The bells at Oslo's City Hall rang to the tune of David Bowie's "Changes" on Tuesday in honour of the late music icon, as they will do every evening until the end of May.
"We received so many requests and there was such unanimity that we just decided to do it. To be honest, there wasn't really even any discussion about it," bell ringer Laura Marie Rueslatten Olseng told AFP.
Around 70 people braved sub-zero temperatures to listen to the first playing of "Changes" on Tuesday at 7:00 pm (1800 GMT).
After seven gongs marking the hour, several bars of Bowie's hit song were played.
The clock tower at Oslo's City Hall marks the passage of time with different musical pieces every hour.

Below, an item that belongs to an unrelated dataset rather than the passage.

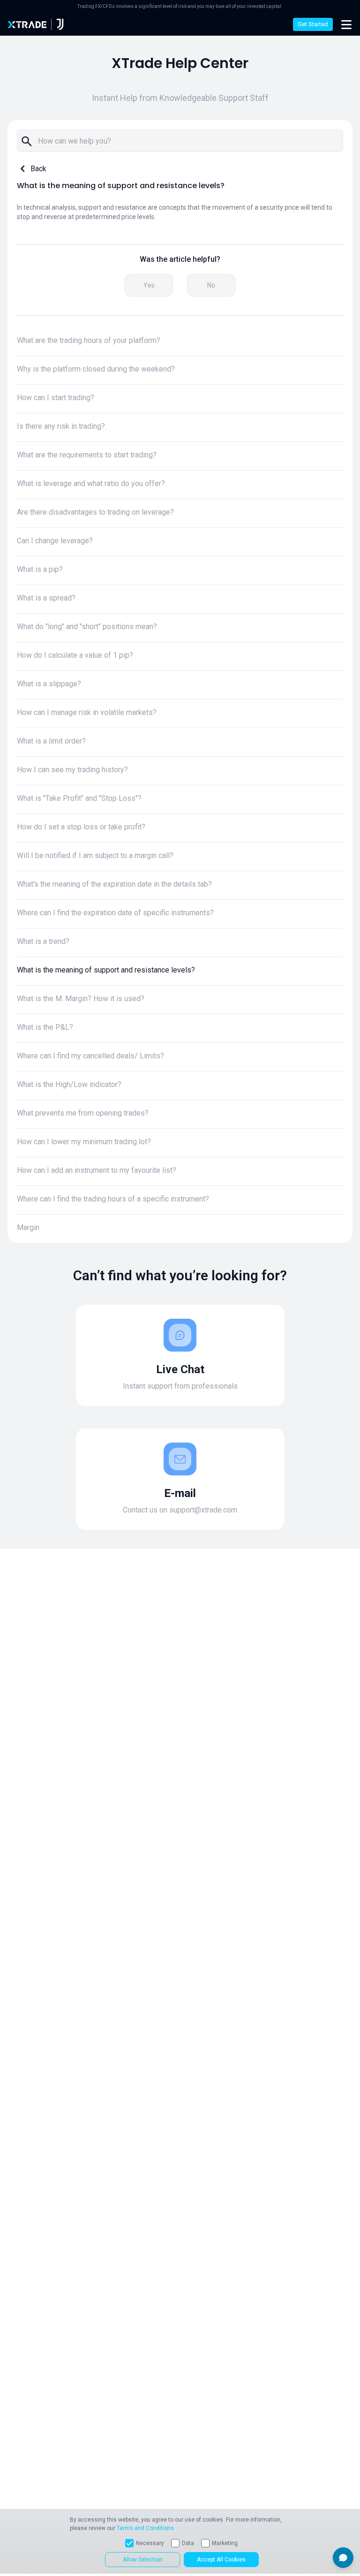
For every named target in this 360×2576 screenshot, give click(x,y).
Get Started (313, 24)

Featuring such classic composers as Edward Grieg, Eric Satie and Vivaldi, as well as more modern hits such as "Imagine" by John Lennon, the programme is sometimes changed to reflect current events.
Bowie thus joins a playlist already featuring heavy metal group Motorhead, which was added after the death of the band's frontman Ian "Lemmy" Kilmister last month.

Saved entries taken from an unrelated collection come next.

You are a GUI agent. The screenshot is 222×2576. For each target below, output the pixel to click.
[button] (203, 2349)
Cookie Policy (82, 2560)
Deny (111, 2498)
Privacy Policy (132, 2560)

A few days after the Paris attacks on November 13, the bells played "Til Ungdommen", a Norwegian hymn about peace.
So why "Changes", a track from Bowie's 1971 Hunky Dory album?
"Musically, the chords and the melody suit the programming machine" for the bells, said Olseng.
"And it's a song that came out many years ago and which means something to a lot of people."